Pharmacokinetics of multiple doses of co‐crystal of tramadol–celecoxib: findings from a four‐way randomized open‐label phase I clinical trial

AIM: We compared the pharmacokinetic (PK) profiles of co‐crystal of tramadol–celecoxib (CTC) vs. each reference product (alone and in open combination) after single (first dose) and multiple dosing. METHODS: Healthy adults aged 18–50 years received, under fasted conditions, 15 twice‐daily doses of the following treatments (separated by ≥14‐day washout): 200 mg immediate‐release (IR) CTC (equivalent to 88 mg tramadol and 112 mg celecoxib; treatment 1); 100 mg IR tramadol (treatment 2), 100 mg celecoxib (treatment 3); and 100 mg IR tramadol and 100 mg celecoxib (treatment 4). The treatment sequence was assigned by computer‐generated randomization. PK parameters were calculated using non‐compartmental analysis. Parameters for CTC were adjusted according to reference product dose. RESULTS: A total of 30 subjects (20 males, mean age 35 years) were included. Multiple‐dose tramadol PK parameters for treatments 1, 2 and 4, respectively, were 551, 632 and 661 ng ml(−1) [mean maximum plasma concentration (C (max))]; 4796, 4990 and 5284 ng h ml(−1) (area under the plasma concentration–time curve over the dosing interval at steady state); and 3.0, 2.0 and 2.0 h (median time to C (max) at steady state). For treatments 1, 3 and 4, multiple‐dose celecoxib PK parameters were 445, 536 and 396 ng ml(−1); 2803, 3366 and 2897 ng h ml(−1); and 2.0, 2.0 and 3.0 h.

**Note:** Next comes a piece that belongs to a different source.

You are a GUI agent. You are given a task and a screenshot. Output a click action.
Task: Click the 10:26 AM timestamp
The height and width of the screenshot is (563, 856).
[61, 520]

Single‐dose findings were consistent with multiple‐dose data. Types of adverse events were consistent with known reference product safety profiles. CONCLUSION: After single (first dose) and multiple dosing, PK parameters for each active pharmaceutical ingredient in CTC were modified by co‐crystallization compared with reference products alone or in open combination.